Waardigheid en autonomie vormen het fundament onder de rechten van de mens. In NRC Handelsblad werd als voorbeeld van het compromitteren van die waardigheid het geval aangehaald van een invalkracht die een bewoner naakt over de gang naar de douche begeleidde. ‘Het is heel jammer dat de krant dit voorbeeld buiten de context plaatste’, zegt Boerefijn. ‘Die context is namelijk dat een verzorgende die dit verhaal hoorde meteen zei: “Dat is voor mij code rood”. We hebben dit voorbeeld juist in het rapport gezet om te laten zien dat verzorgenden maar al te goed weten wat wel en niet in de haak is. We hebben er trouwens ook het voorbeeld tegenover geplaatst van een verzorgende die bij het wassen van een bewoner steeds een handdoek gebruikte om lichaamsdelen af te dekken die hij op dat moment niet aan het wassen was. Zoals we al zeiden: rekening houden met mensenrechten zit voor een belangrijk deel in kleine, alledaagse dingen.’

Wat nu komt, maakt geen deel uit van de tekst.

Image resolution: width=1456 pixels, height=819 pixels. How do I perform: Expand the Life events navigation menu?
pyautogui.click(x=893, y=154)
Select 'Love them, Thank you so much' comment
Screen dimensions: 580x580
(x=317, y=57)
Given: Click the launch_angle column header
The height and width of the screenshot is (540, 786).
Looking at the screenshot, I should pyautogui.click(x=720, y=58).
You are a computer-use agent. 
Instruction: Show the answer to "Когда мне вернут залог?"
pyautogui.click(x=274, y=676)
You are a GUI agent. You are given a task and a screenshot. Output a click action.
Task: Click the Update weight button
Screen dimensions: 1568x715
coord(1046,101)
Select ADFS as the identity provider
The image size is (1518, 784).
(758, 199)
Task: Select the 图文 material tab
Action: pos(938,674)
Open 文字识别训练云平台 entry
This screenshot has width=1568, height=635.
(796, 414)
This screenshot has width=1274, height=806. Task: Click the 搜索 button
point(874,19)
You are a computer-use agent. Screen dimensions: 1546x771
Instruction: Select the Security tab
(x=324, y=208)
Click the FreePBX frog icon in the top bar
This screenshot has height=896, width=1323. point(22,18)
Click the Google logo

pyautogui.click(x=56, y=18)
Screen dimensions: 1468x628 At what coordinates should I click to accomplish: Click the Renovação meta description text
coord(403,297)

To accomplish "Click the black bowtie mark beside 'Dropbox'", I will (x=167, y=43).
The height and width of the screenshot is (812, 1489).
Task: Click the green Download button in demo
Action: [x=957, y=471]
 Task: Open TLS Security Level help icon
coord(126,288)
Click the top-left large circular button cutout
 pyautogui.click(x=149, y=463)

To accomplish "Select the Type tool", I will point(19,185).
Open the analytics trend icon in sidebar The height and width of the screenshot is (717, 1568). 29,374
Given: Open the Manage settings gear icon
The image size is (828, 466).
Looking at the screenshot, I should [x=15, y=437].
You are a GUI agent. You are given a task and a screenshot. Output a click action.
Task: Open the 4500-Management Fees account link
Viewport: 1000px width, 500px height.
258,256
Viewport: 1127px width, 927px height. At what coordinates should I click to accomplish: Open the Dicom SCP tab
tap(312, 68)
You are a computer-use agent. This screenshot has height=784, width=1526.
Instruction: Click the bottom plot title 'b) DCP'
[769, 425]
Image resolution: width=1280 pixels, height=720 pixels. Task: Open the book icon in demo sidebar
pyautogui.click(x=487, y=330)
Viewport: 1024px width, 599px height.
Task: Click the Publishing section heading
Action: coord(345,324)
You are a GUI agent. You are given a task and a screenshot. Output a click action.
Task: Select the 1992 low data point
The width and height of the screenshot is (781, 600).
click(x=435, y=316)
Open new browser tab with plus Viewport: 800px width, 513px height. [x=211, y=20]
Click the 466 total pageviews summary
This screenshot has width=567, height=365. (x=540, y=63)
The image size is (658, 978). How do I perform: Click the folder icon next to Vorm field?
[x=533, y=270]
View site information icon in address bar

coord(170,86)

Maar wel dingen die aandacht vergen in het onderwijs, benadrukken beiden. Boerefijn: ‘We zien dit gelukkig ook gebeuren. En we zien ook dat bij een verpleegkundige die les geeft echt wel het besef bestaat dat wat ze doceert raakvlakken heeft met mensenrechten. Het is waardevol als ze in het verlengde daarvan dat aspect mensenrechten ook expliciet benoemt, want dat biedt een kader om een begrip als waarden en normen concreet te maken. En als je constateert dat iets binnen het kader van mensenrechten valt, kun je ook zorgen dat dit voor alle personeelsleden onder alle omstandigheden geldt. Je koppelt het dan los van de missie en visie van een verpleeghuis, en van de andere invulling die een nieuwe bestuurder daar eventueel aan geeft.’

Ieneke Boerefijn over mensenrechten in het verpleeghuis

Aandacht voor daginvulling

Het belangrijkste aandachtspunt op het gebied van mensenrechten dat uit het rapport naar voren komt, heeft betrekking op daginvulling. Bewoners van verpleeghuizen hebben vaak weinig te doen, concluderen de onderzoekers. Het activiteitenaanbod is te gering of sluit onvoldoende bij hun interesses aan. ‘Het antwoord op de vraag wat goede daginvulling is, is voor iedere bewoner anders’, zegt Van Dooijeweert. ‘Het vraagt aandacht voor iemands interesses en voor de vraag wat iemand nog kan. “Wat vond u vroeger leuk en wat kunnen we daar nu nog mee?”, is een belangrijke vraag.’

Daginvulling mag niet de sluitpost zijn, vult Boerefijn aan, en het mag ook niet afhankelijk worden gemaakt van familie en mantelzorgers. ‘Hiermee bedoel ik niet dat die geen rol horen te spelen in het dagelijks leven van bewoners want dat is zeker wel het geval’, zegt ze. ‘Maar het mag geen gunst worden. En het ontslaat de verzorgenden niet van het zoeken naar mogelijkheden om tot zinvolle daginvulling te komen. Ook hier weer geldt dat dit in heel kleine dingen kan zitten. Voor de administratieve taken of voor het gezamenlijk koffiedrinken niet in de personeelskamer gaan zitten maar in de woonkamer doet bijvoorbeeld al heel veel. Het is geen aspect van daginvulling natuurlijk, maar als je ondertussen een praatje maakt met de bewoners en ze betrekt bij wat je aan het doen bent hou je ze wel betrokken bij het dagelijks leven.’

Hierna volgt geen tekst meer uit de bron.